**WORK INSTRUCTIONS**
Which lines mention "height"? Show each one from the listing.

::::::

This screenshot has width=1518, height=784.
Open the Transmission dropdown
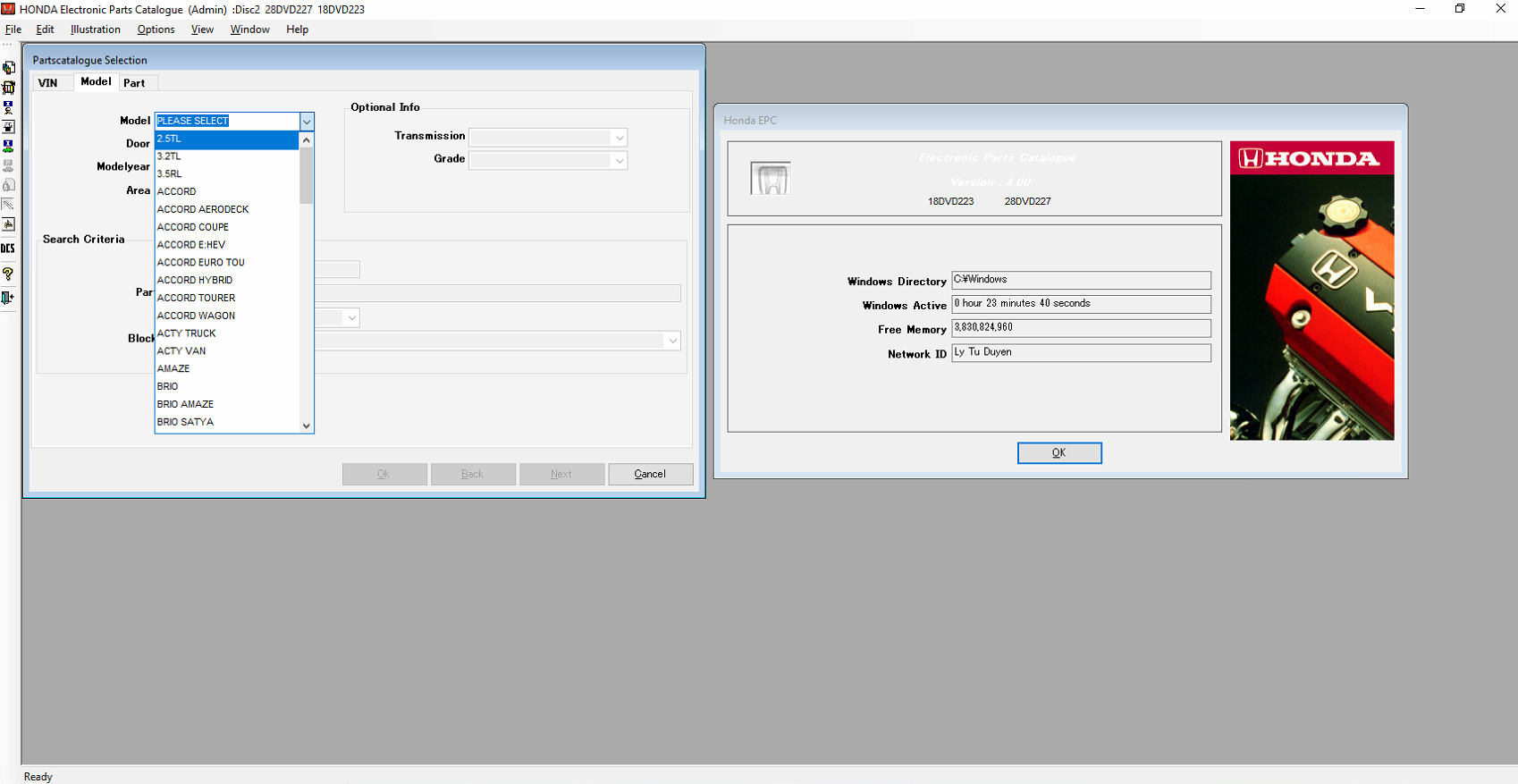(x=619, y=138)
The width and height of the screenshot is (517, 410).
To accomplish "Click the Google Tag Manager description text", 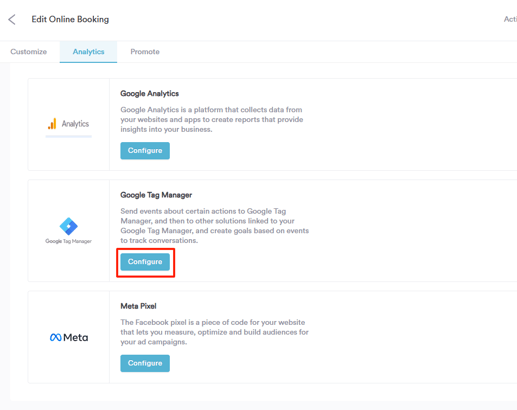I will click(215, 226).
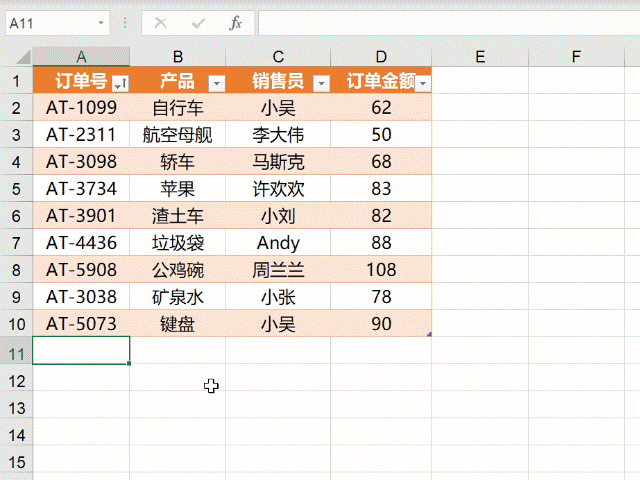Screen dimensions: 640x480
Task: Select cell containing 航空母舰
Action: (x=178, y=135)
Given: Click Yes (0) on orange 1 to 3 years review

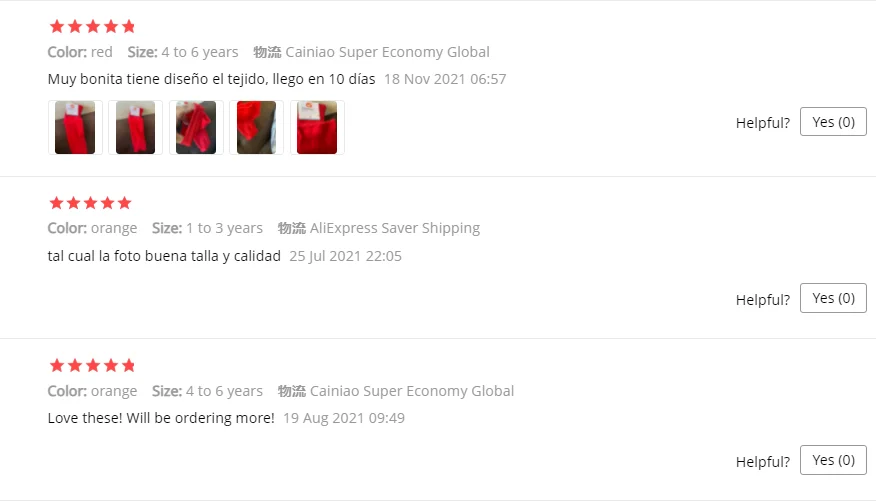Looking at the screenshot, I should point(833,298).
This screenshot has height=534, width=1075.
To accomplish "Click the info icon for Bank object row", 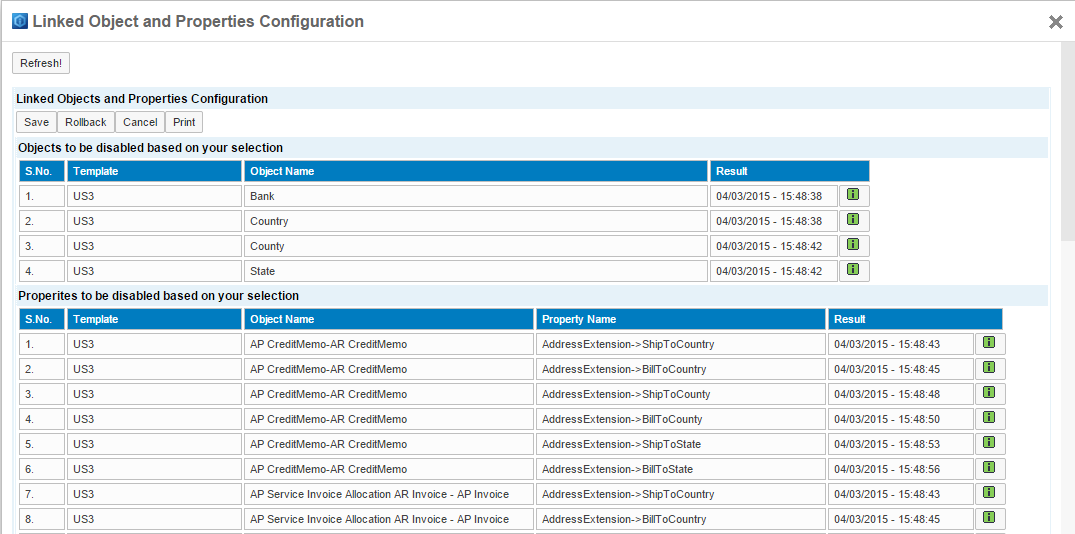I will 853,196.
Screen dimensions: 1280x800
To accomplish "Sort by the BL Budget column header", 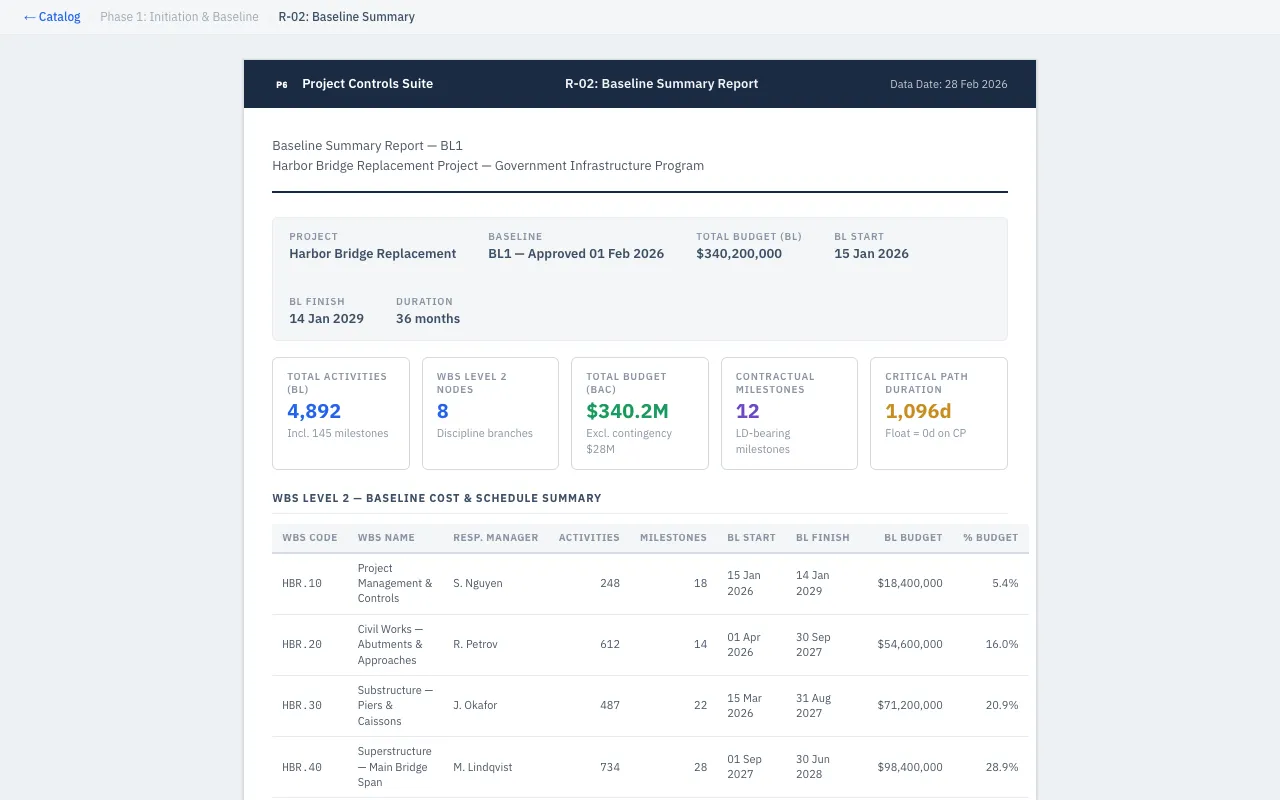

::::::

**FINISHED TASK**
This screenshot has width=1518, height=784.
The width and height of the screenshot is (517, 410).
This screenshot has height=534, width=1075.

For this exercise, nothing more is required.